Update on Paleolithic Froot Loops Farming origins gain 10,000 years

Humans made their first tentative steps towards farming 23,000 years ago, much earlier than previously thought.

Stone Age people in Israel collected the seeds of wild grasses some 10,000 years earlier than previously recognised, experts say.

These grasses included wild emmer wheat and barley, which were forerunners of the varieties grown today.

A US-Israeli team report their findings in the latest Proceedings of the National Academy of Sciences.


We're not sure the 'farming origins' headline is really appropriate. Simply because they were eating a lot of grasses doesn't mean they were controlling their growth, i.e., agriculture. Nonetheless, this brings up an important issue in archaeology, namely the whole 'origins of agriculture' debate. At this juncture we could go into a long extended diatribe on just what we think about the subject, but that would make us look dry, boring, and opinionated.

Instead, we will opt to link to a dry, boring, and opinionated review of a book from several years ago that made a novel attempt to set up a theoretical structure to explain the origins of agriculture. To wit, David Rindos' The Origins of Agriculture: An Evolutionary Perspective. We were first introduced to this book in graduate school, by one R.C. Dunnell (linked left) who has been attempting to build Darwinian evolutionary theory into archaeological explanation. The link here provides a pretty good review of both the book and the history of studies into the agriculture question.

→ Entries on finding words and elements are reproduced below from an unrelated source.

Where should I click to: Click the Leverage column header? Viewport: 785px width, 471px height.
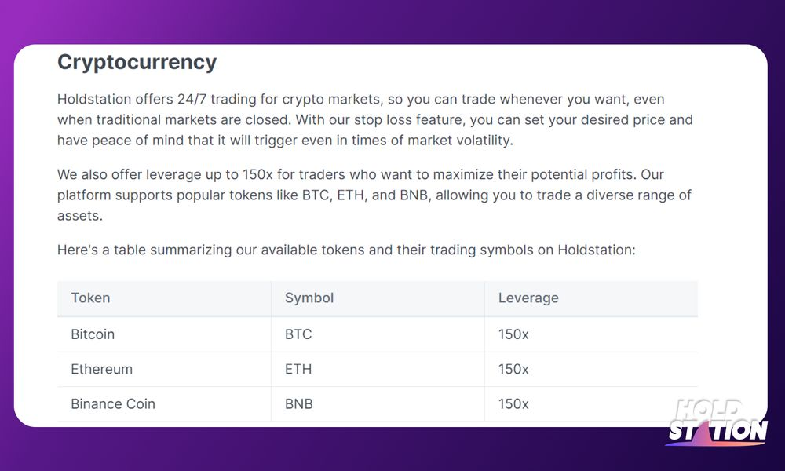coord(591,298)
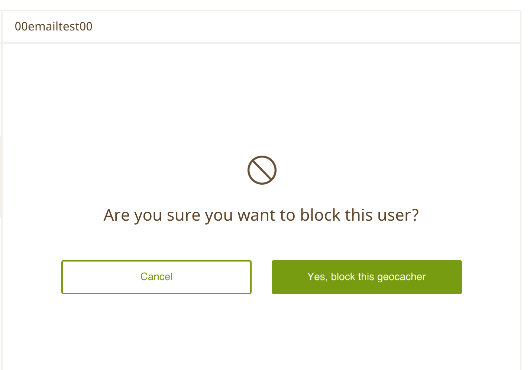Click the white outlined Cancel button
This screenshot has height=370, width=530.
156,277
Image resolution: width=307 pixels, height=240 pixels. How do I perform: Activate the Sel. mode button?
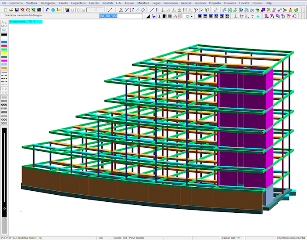[x=4, y=30]
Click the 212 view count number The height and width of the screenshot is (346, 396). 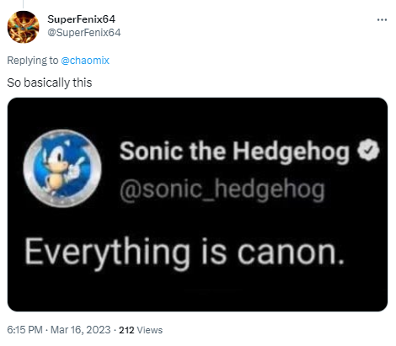point(126,330)

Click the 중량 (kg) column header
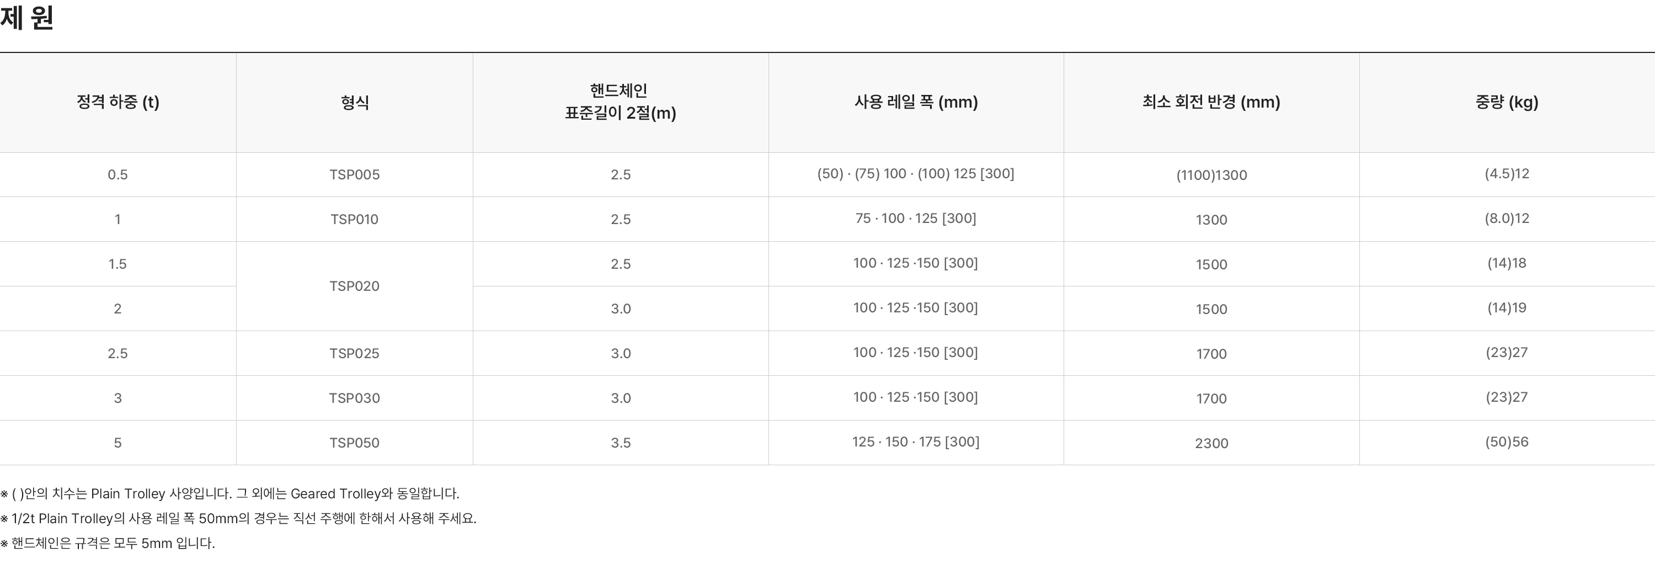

Search for Aztec Homeland Clouded in Myth, Politics

The mythical homeland of Mexico's Aztecs -- an island known as Aztlan -- has eluded historians for centuries, and the quest to find it has become shrouded in political spin and scholarly speculation.

Like the lost Atlantis and Camelot, Aztlan may or may not have existed, but fervent believers have sought it from the desert of Utah to a mangrove swamp in western Mexico.

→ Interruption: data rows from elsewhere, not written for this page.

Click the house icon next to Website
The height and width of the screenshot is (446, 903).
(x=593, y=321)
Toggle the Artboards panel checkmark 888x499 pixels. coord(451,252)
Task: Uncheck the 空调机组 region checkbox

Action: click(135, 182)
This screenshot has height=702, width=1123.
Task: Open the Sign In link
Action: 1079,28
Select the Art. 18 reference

Academics agree that the Aztecs, a warlike tribe with a passion for human sacrifice, wandered the badlands of central Mexico for years before founding what is now Mexico City around 1325 and then forging the greatest empire of the ancient Americas.


Well, we know where it is. . . .

More jerks American Indian Historic Sites Looted

Mysterious petroglyphs etched in hundreds of volcanic boulders east of Reno have survived the elements for centuries. Volunteers are now hoping the artifacts will survive the ravages of modern man.

The American Indian artwork -- depicting bighorn sheep and stick-people figures -- is endangered by vandals and collectors as Nevada's sprawling growth and a soaring number of off-road vehicles have taken civilization to the doorstep of once remote backcountry sites.

The volunteers are mobilizing to preserve the 4,000-year-old site in a corner of the parched Pah Rah Range claimed by the Paiute and Washoe tribes. They also are expanding their efforts across the state.


Mapping Stonehenge 5,000 years of Stonehenge

It has stood - in various incarnations - for some 5,000 years on the Salisbury Plain in southern England. It has drawn and inspired astronomers, druids and 'wannabe' druids, ancient and modern pilgrims, and even overenthusiastic heavy metal bands whose amplifiers go to eleven.

Stonehenge is one of the world's most famous man-made creations, but there has never been a website which offered virtual visitors a thorough tour of the monument and its environs, until now. The Stonehenge World Heritage Site Interactive Map brings visitors into the center of the circles, and also introduces them to the archaeological context of the surrounding countryside.

Launched on June 11 (and referred to by its creators as a 'microsite'), the Stonehenge Map was designed as a supplement to a larger Stonehenge feature at the Web home of English Heritage (An organization dedicated to protecting England's "historic environment"). But even standing on its own, the Map offers extensive coverage of the famous circles of stones, as well as a roughly 5 x 3-mile area of adjacent landscape - providing both a geographical and historical setting for the ruins.